── DATA FOR THE TASK

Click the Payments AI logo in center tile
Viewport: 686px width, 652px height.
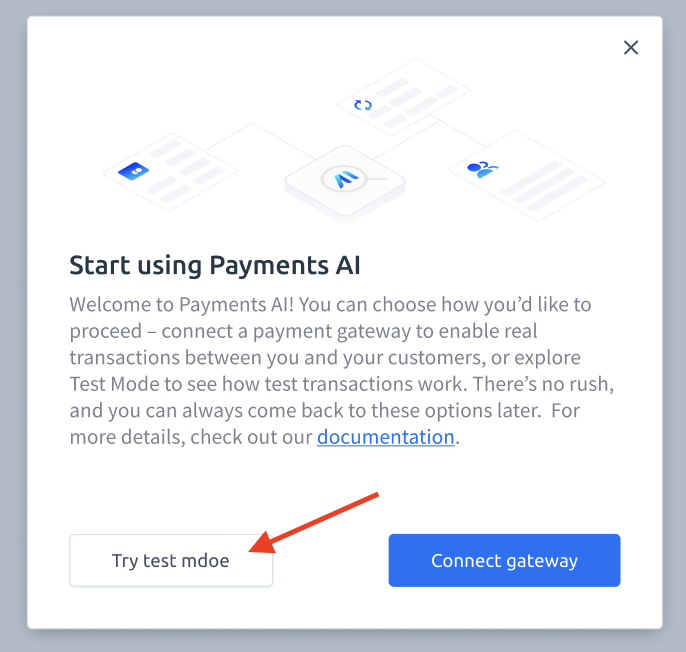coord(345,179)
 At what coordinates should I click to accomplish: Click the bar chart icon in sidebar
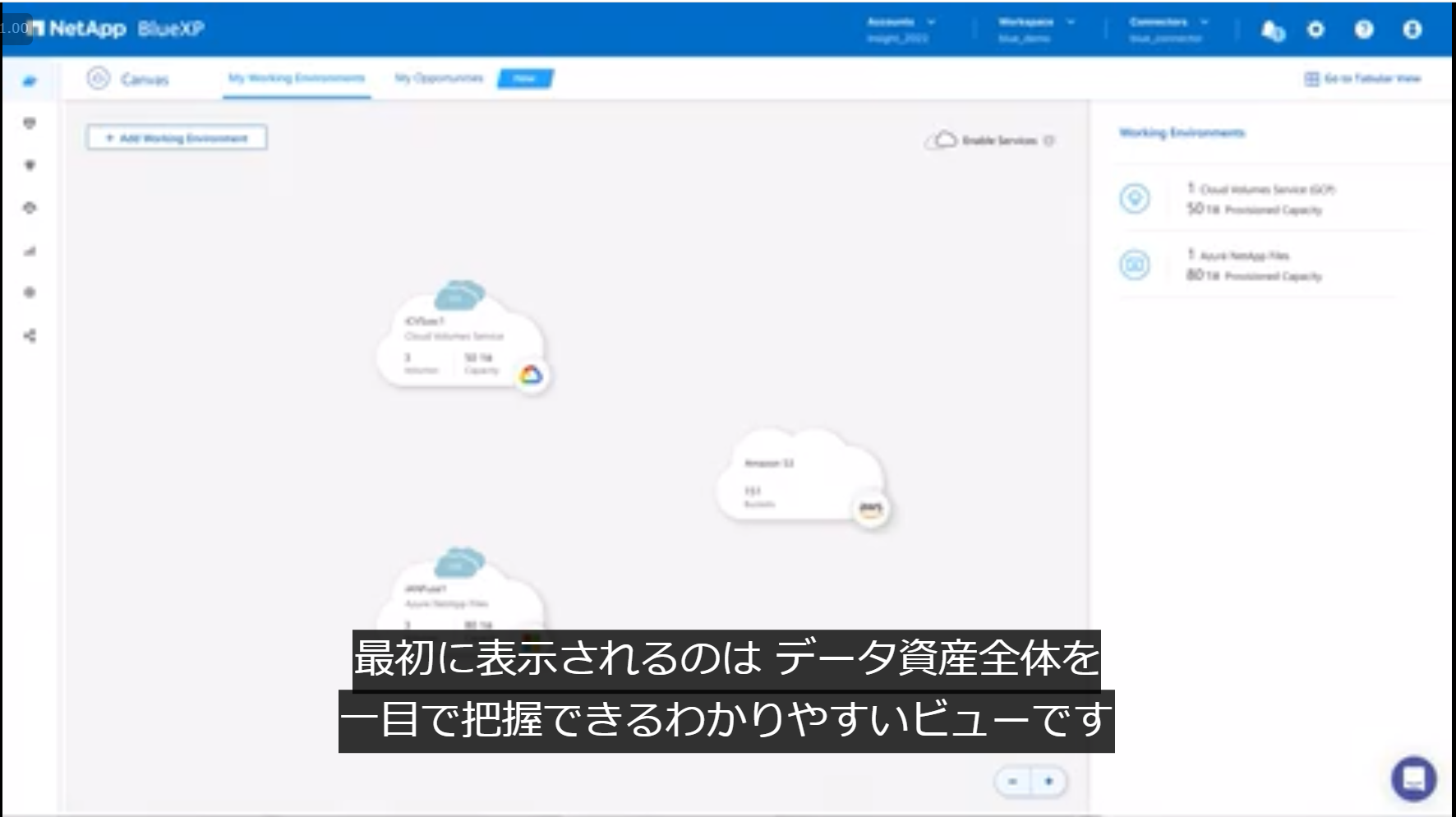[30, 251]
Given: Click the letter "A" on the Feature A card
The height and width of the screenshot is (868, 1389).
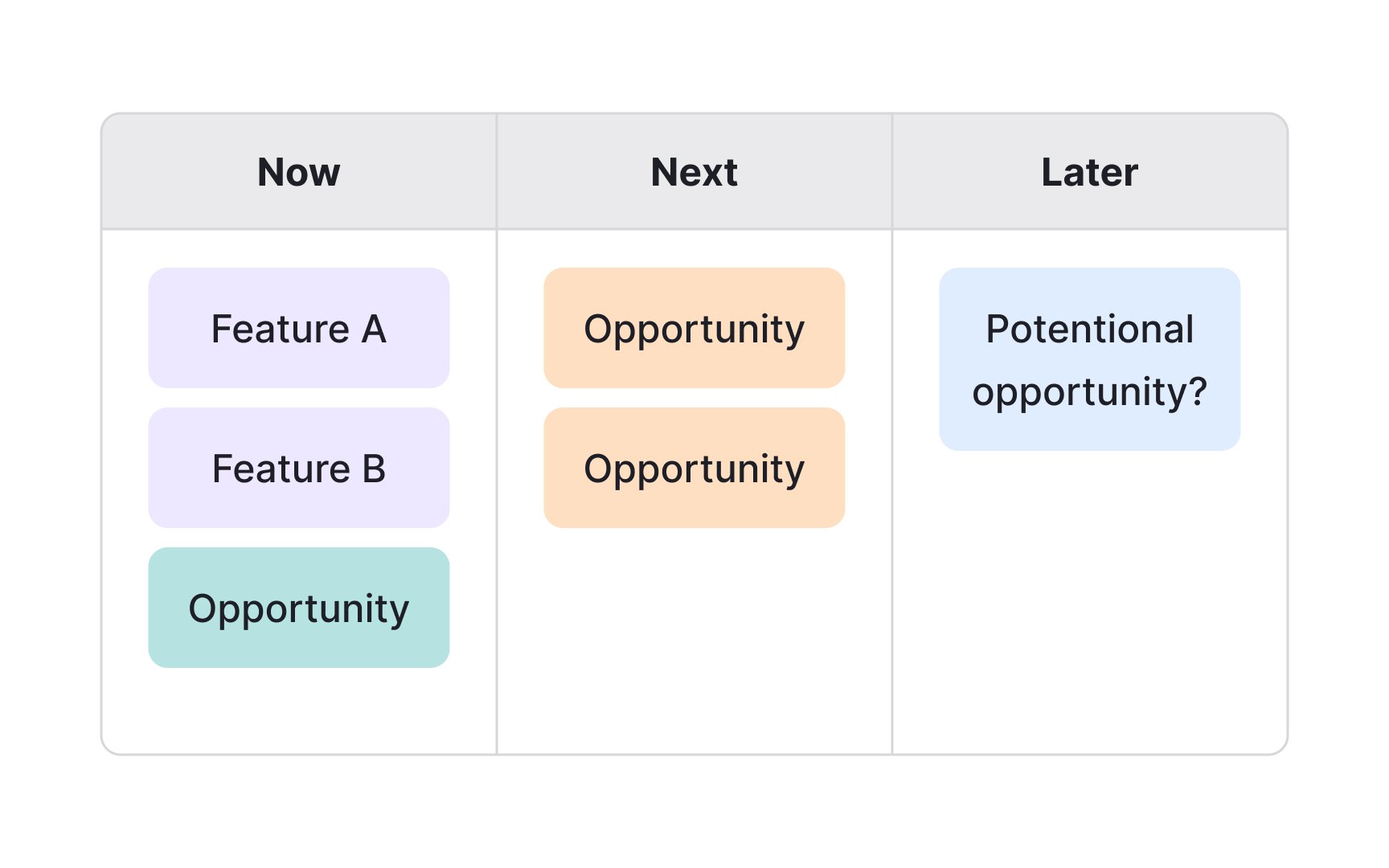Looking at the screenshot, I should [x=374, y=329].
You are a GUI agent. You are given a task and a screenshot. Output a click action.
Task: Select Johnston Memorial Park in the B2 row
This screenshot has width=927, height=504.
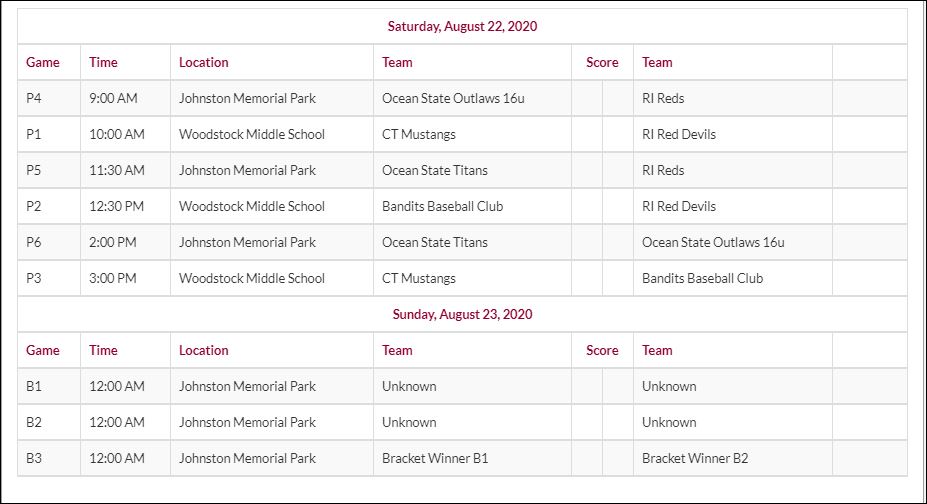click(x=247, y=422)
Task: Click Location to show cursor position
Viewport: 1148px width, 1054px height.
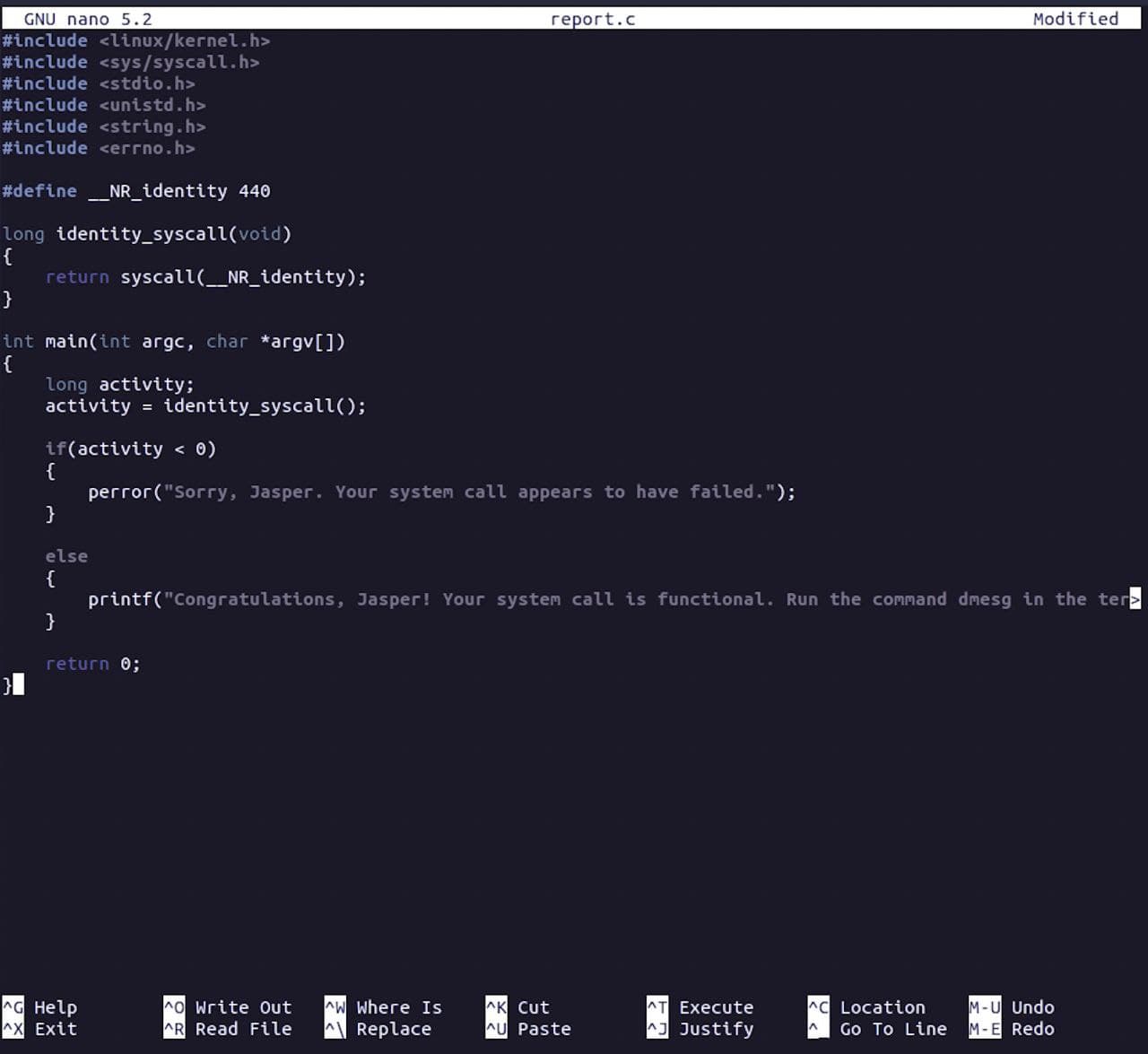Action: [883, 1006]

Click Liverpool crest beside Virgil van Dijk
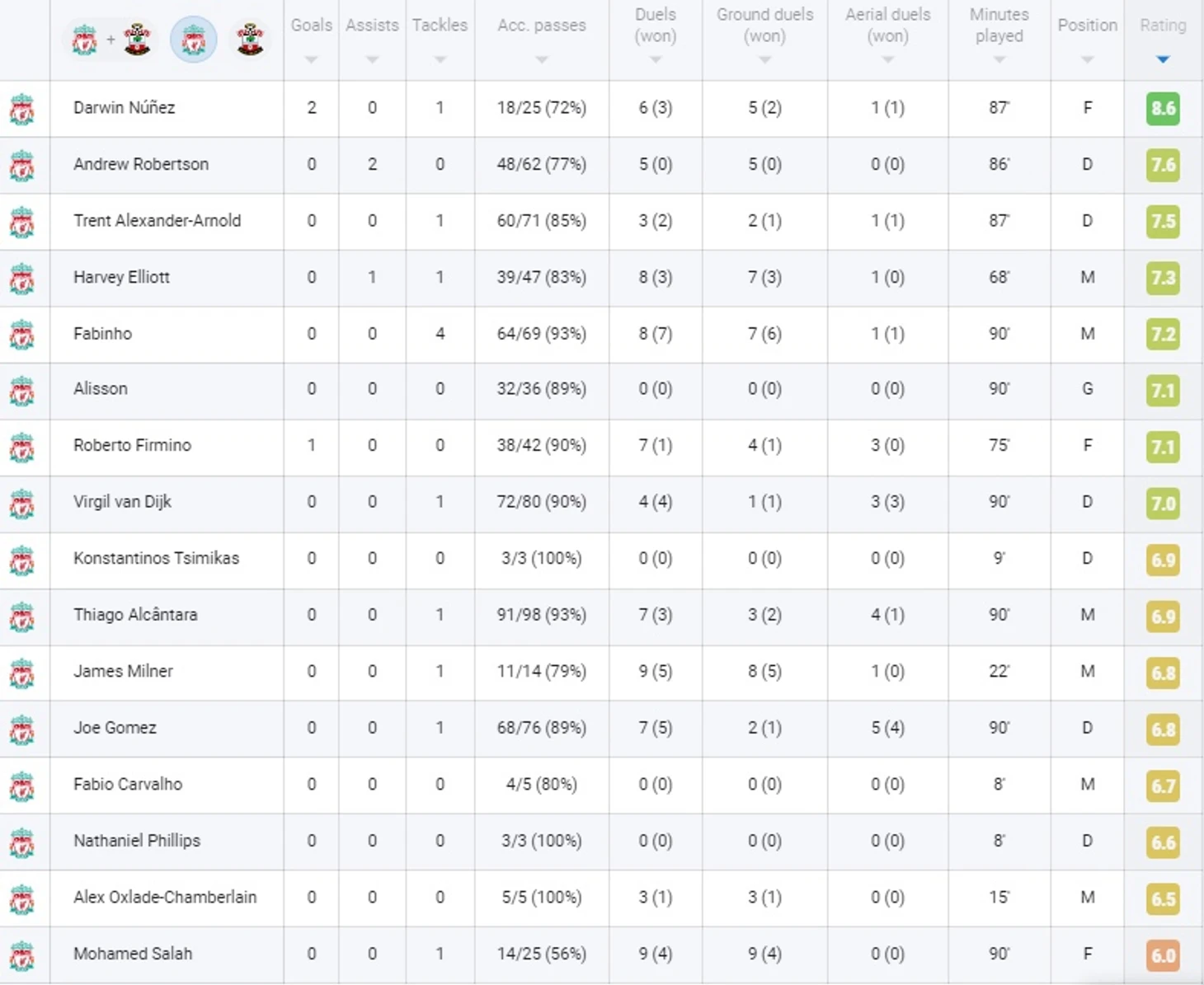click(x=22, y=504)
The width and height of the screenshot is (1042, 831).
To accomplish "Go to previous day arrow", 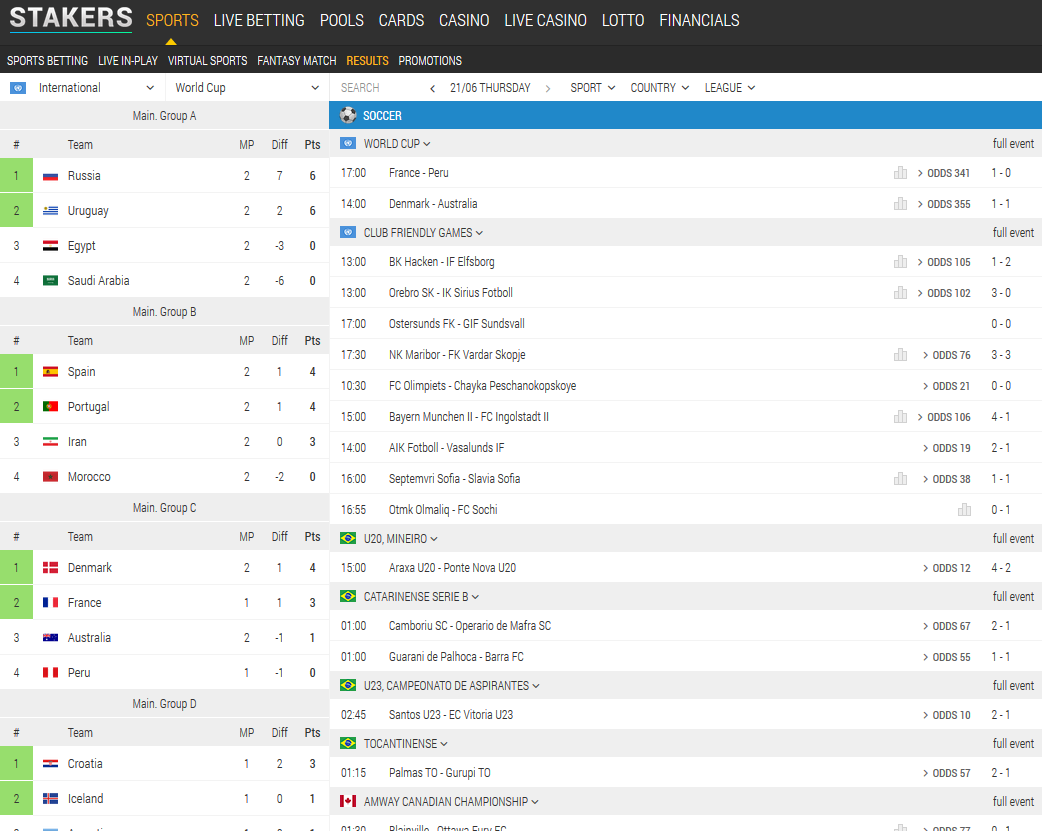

────

> WORK INSTRUCTIONS
Write out again, exactly, each line from the one with "Given: Click the" to the end of the entries. No pictures go in.

> EXERCISE ANSWER
Given: Click the letter "A" on the Feature A card
The height and width of the screenshot is (868, 1389).
Looking at the screenshot, I should [x=374, y=329].
You are a GUI agent. You are given a task and a screenshot. Output a click action.
Task: Select Johnston Memorial Park in the B2 row
This screenshot has width=927, height=504.
click(x=247, y=422)
Task: Click Location to show cursor position
Viewport: 1148px width, 1054px height.
Action: [883, 1006]

Click Liverpool crest beside Virgil van Dijk
click(x=22, y=504)
The width and height of the screenshot is (1042, 831).
To accomplish "Go to previous day arrow", 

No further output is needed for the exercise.